_Your goal_
Every entry must come back exactly as it was written.

BEGIN

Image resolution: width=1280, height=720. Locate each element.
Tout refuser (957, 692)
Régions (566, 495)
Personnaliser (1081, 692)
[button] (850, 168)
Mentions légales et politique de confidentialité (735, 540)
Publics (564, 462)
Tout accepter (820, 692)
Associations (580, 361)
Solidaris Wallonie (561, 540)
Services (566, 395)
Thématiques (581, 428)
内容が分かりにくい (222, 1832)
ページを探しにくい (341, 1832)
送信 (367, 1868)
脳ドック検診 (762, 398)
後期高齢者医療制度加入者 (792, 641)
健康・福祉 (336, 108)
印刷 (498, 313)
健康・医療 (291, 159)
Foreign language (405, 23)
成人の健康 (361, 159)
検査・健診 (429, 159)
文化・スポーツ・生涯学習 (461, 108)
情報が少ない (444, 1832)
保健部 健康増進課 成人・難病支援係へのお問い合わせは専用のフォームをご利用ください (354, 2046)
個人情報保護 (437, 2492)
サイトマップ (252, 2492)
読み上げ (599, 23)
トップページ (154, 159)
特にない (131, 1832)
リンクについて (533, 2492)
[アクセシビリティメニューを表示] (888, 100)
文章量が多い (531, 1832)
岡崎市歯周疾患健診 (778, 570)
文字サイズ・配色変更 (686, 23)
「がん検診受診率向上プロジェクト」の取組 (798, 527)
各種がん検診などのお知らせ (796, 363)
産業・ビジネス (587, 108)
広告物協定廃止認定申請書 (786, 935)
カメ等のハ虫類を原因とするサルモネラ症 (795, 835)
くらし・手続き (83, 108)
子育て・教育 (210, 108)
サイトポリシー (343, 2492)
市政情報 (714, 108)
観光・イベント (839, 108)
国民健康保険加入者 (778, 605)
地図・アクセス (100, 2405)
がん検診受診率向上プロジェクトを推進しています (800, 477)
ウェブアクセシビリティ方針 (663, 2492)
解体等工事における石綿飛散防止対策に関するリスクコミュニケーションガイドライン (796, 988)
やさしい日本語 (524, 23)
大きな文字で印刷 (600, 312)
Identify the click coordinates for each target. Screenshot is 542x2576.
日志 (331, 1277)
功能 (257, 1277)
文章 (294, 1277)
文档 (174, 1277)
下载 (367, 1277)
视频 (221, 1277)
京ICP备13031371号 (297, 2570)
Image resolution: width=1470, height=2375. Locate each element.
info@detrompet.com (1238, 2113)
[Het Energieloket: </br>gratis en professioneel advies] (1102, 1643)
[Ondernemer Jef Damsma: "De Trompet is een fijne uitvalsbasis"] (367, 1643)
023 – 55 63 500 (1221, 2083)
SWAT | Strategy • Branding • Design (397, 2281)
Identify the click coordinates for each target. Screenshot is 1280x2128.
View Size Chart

END

_Response below_
Image resolution: width=1280, height=720. Locate each element.
Tout refuser (957, 692)
Régions (566, 495)
Personnaliser (1081, 692)
[button] (850, 168)
Mentions légales et politique de confidentialité (735, 540)
Publics (564, 462)
Tout accepter (820, 692)
Associations (580, 361)
Solidaris Wallonie (561, 540)
Services (566, 395)
Thématiques (581, 428)
内容が分かりにくい (222, 1832)
ページを探しにくい (341, 1832)
送信 (367, 1868)
脳ドック検診 (762, 398)
後期高齢者医療制度加入者 (792, 641)
健康・福祉 (336, 108)
印刷 (498, 313)
健康・医療 (291, 159)
Foreign language (405, 23)
成人の健康 (361, 159)
検査・健診 (429, 159)
文化・スポーツ・生涯学習 (461, 108)
情報が少ない (444, 1832)
保健部 健康増進課 成人・難病支援係へのお問い合わせは専用のフォームをご利用ください (354, 2046)
個人情報保護 (437, 2492)
サイトマップ (252, 2492)
読み上げ (599, 23)
トップページ (154, 159)
特にない (131, 1832)
リンクについて (533, 2492)
[アクセシビリティメニューを表示] (888, 100)
文章量が多い (531, 1832)
岡崎市歯周疾患健診 (778, 570)
文字サイズ・配色変更 (686, 23)
「がん検診受診率向上プロジェクト」の取組 (798, 527)
各種がん検診などのお知らせ (796, 363)
産業・ビジネス (587, 108)
広告物協定廃止認定申請書 (786, 935)
カメ等のハ虫類を原因とするサルモネラ症 (795, 835)
くらし・手続き (83, 108)
子育て・教育 (210, 108)
サイトポリシー (343, 2492)
市政情報 (714, 108)
観光・イベント (839, 108)
国民健康保険加入者 (778, 605)
地図・アクセス (100, 2405)
がん検診受診率向上プロジェクトを推進しています (800, 477)
ウェブアクセシビリティ方針 (663, 2492)
解体等工事における石綿飛散防止対策に関するリスクコミュニケーションガイドライン (796, 988)
やさしい日本語 (524, 23)
大きな文字で印刷 (600, 312)
Identify the click coordinates for each target. Screenshot is 542x2576.
日志 (331, 1277)
功能 (257, 1277)
文章 (294, 1277)
文档 (174, 1277)
下载 (367, 1277)
视频 (221, 1277)
京ICP备13031371号 (297, 2570)
Image resolution: width=1470, height=2375. Locate each element.
info@detrompet.com (1238, 2113)
[Het Energieloket: </br>gratis en professioneel advies] (1102, 1643)
[Ondernemer Jef Damsma: "De Trompet is een fijne uitvalsbasis"] (367, 1643)
023 – 55 63 500 (1221, 2083)
SWAT | Strategy • Branding • Design (397, 2281)
Identify the click coordinates for each target. Screenshot is 1280x2128.
View Size Chart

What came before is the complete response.